In dimensional analysis and physics derivations, C/s makes the relationship between charge and current explicit. When you are computing how much silver an electroplating bath deposits (Faraday's law), writing current as C/s reminds you that charge = current × time, which directly gives the mass deposited.
How many electrons is one coulomb?
One coulomb is approximately 6.242 × 10¹⁸ electrons — about 6.2 quintillion. At 1 C/s (1 A), that many electrons pass a point in your wire every single second. A USB cable charging your phone at 2 A carries 12.5 quintillion electrons per second. The numbers are staggering but the charges are tiny.
Is coulombs per second used in any real-world instrument or specification?
Not directly — every instrument reads in amperes or milliamperes. But coulomb-counting battery fuel gauges internally track charge in coulombs by integrating current over time: ∫I dt. The C/s framing appears in battery management system firmware and electrochemistry literature where charge balance matters.
How does Faraday's law of electrolysis use coulombs to predict metal deposition?
Faraday discovered that the mass of metal deposited at an electrode is directly proportional to the total charge passed (in coulombs).

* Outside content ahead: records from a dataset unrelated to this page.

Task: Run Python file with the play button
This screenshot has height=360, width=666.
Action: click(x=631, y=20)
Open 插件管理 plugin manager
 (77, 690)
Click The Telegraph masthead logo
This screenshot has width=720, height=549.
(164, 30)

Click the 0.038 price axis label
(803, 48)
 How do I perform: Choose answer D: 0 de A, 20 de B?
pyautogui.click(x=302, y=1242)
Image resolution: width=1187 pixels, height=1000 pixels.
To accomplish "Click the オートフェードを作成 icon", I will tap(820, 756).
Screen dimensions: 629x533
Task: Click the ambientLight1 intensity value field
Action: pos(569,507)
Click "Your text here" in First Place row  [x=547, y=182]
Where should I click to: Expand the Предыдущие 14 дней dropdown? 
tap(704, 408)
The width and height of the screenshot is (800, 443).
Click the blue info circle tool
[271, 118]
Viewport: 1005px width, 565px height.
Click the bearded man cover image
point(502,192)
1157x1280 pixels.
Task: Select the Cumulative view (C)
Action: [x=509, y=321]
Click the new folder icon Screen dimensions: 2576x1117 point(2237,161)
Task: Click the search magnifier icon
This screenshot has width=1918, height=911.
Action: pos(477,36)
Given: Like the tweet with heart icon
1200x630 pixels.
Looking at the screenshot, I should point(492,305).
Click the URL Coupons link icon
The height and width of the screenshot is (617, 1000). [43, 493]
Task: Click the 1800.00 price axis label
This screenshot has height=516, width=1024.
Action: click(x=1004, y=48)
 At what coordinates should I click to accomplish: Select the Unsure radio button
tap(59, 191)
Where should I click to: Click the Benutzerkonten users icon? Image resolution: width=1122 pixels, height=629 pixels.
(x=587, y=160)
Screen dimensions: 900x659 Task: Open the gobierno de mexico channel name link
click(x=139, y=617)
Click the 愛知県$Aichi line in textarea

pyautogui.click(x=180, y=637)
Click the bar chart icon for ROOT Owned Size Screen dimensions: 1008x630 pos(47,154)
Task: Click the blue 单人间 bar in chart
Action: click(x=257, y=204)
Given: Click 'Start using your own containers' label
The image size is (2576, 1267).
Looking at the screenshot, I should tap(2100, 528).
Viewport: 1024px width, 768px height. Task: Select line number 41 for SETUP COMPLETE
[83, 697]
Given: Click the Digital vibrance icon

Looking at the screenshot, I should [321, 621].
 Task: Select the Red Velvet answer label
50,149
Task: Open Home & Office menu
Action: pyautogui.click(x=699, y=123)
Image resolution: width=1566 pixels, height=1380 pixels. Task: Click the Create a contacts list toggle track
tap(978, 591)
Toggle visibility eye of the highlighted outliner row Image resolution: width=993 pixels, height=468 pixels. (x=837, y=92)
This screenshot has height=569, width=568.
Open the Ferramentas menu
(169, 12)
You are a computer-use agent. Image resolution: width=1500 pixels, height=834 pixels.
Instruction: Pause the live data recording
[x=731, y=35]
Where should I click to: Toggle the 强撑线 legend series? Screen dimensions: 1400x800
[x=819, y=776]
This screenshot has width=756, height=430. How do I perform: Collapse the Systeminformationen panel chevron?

For silver, 107.87 grams deposit per 96,485 C (one Faraday). So a 10 A electroplating bath running for 1 hour passes 36,000 C and deposits about 40 g of silver. Thinking in C/s makes the calculation: current × time × atomic weight / (valence × 96,485).
How does coulomb counting work in battery management systems?
A shunt resistor or Hall sensor continuously measures current flowing in and out of the battery. The BMS integrates this current over time (summing C/s × Δt) to track net charge. Drift and measurement errors accumulate, so smart BMS designs periodically recalibrate against voltage-based state-of-charge estimates.